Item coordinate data
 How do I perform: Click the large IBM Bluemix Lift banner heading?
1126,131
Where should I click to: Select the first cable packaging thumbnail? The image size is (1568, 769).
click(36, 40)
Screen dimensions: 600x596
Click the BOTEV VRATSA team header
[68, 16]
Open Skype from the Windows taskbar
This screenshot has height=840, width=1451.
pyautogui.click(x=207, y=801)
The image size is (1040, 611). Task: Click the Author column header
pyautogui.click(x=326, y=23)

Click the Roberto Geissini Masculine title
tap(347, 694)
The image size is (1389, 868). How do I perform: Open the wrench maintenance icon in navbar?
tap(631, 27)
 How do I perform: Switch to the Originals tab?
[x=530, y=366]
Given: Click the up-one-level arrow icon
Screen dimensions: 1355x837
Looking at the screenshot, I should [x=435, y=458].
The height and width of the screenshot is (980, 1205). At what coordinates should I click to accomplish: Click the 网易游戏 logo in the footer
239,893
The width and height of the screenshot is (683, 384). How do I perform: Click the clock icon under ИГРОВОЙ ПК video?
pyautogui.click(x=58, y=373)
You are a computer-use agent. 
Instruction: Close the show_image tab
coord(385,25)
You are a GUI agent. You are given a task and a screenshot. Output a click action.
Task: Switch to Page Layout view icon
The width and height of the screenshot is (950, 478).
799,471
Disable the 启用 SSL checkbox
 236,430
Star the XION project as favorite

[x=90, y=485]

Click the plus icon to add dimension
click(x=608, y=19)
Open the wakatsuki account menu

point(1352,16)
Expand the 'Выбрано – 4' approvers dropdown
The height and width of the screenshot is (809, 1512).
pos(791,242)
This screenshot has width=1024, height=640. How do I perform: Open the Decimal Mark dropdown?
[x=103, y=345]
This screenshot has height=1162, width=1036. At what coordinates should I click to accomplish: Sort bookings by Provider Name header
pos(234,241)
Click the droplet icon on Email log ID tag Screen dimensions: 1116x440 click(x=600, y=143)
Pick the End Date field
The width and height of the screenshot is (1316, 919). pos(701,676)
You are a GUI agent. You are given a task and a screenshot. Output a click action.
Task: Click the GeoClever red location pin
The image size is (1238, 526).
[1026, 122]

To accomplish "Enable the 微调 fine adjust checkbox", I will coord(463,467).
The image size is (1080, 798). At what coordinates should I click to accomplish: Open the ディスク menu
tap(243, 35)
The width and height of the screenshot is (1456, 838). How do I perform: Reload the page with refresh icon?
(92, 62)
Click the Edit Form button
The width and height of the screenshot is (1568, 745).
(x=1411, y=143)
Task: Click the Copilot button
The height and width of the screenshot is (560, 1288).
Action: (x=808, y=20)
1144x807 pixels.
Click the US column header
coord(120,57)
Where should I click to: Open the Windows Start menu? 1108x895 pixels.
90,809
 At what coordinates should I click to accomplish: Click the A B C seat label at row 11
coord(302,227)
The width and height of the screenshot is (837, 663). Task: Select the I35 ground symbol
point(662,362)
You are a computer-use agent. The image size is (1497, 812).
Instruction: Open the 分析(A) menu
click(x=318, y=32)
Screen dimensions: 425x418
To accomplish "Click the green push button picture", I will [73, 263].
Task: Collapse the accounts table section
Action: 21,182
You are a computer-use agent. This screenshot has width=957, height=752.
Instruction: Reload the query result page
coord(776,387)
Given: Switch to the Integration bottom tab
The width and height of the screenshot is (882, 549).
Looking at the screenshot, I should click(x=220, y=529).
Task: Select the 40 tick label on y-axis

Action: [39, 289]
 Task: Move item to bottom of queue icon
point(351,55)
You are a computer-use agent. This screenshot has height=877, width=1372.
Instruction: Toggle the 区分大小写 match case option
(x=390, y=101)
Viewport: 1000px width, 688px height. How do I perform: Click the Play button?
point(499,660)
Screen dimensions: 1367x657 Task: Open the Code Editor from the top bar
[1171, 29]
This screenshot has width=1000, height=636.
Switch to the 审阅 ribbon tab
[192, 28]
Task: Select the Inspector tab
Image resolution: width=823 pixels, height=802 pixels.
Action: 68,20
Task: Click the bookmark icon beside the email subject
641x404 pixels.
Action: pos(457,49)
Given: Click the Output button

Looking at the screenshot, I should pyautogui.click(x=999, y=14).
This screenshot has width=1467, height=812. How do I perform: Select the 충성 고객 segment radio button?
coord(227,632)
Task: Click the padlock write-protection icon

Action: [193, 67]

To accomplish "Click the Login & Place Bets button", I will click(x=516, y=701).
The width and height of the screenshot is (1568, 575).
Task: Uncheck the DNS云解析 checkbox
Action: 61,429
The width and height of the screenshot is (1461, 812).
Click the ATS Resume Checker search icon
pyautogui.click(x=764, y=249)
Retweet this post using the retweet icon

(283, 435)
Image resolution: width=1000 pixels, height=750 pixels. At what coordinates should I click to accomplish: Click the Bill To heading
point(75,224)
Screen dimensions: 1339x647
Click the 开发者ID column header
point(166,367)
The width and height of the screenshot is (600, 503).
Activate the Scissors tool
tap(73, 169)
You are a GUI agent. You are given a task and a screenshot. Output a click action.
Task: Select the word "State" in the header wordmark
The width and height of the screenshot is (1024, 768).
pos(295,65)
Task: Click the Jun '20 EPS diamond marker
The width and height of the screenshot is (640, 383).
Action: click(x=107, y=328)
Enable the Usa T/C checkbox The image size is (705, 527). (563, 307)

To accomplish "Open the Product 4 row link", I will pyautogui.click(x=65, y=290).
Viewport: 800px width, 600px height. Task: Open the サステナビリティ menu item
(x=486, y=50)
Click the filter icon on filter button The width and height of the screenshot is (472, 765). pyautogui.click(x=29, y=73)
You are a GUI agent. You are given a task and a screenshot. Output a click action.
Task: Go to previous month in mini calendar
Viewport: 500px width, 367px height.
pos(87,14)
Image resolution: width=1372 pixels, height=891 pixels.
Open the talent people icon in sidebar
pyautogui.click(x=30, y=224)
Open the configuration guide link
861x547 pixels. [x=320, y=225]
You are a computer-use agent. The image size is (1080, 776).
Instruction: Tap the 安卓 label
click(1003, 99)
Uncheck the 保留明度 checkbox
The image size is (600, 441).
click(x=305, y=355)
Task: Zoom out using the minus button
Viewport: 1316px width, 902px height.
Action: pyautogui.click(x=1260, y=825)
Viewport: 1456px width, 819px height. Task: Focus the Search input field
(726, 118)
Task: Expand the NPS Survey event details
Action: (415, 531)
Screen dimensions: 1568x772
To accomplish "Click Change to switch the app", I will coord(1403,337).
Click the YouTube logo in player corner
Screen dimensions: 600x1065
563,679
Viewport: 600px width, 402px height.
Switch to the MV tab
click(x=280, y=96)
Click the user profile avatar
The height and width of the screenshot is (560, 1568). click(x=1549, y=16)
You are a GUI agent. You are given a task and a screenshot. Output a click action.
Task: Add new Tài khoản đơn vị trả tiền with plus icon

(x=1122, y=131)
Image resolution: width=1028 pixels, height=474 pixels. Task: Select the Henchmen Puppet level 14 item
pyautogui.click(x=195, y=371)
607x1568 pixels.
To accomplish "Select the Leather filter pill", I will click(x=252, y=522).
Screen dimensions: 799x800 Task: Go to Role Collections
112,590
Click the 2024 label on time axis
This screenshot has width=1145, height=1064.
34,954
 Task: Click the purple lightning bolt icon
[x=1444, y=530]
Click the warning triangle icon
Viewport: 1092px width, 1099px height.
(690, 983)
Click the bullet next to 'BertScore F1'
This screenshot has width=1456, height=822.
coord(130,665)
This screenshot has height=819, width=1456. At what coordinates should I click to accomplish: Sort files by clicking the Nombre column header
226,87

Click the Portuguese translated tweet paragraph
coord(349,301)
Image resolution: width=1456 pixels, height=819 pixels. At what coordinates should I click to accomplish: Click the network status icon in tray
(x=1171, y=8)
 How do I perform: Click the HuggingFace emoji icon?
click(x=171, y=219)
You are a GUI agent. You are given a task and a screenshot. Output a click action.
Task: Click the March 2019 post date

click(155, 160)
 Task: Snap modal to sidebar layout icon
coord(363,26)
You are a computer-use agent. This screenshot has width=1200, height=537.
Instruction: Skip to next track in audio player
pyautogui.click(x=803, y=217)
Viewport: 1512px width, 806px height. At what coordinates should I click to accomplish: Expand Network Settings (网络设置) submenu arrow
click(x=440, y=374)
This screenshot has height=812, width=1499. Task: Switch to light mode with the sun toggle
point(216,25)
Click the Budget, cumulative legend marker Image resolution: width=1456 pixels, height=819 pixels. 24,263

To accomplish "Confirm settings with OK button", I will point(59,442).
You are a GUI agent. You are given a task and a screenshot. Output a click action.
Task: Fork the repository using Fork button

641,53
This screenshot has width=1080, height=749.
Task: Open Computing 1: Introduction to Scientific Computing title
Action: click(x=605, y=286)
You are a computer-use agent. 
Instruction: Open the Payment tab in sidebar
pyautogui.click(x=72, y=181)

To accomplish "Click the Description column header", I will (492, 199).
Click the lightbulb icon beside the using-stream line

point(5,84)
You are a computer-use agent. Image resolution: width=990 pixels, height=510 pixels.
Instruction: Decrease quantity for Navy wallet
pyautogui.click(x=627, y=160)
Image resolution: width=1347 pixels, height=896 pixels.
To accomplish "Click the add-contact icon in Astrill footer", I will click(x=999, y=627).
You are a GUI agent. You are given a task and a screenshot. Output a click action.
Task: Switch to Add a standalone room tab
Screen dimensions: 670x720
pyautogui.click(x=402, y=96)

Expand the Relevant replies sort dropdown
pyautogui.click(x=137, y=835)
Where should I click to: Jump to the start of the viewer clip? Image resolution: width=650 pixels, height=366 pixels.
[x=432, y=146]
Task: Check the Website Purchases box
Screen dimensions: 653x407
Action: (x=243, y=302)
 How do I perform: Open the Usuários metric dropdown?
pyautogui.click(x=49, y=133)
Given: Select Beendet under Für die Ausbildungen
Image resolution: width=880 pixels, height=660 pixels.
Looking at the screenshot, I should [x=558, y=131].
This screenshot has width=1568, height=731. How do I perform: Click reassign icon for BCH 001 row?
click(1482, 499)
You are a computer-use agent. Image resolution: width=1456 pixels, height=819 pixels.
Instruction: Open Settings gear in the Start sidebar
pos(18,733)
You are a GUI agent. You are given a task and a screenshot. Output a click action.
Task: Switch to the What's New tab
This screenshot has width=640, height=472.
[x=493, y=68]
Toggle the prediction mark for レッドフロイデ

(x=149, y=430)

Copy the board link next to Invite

■ Aim
Return each line of the records above that contains the string "level", treating uppercase and lowercase as different.

■ Completed exercise
Given: Click the up-one-level arrow icon
Image resolution: width=1028 pixels, height=474 pixels. Task: Select the Henchmen Puppet level 14 item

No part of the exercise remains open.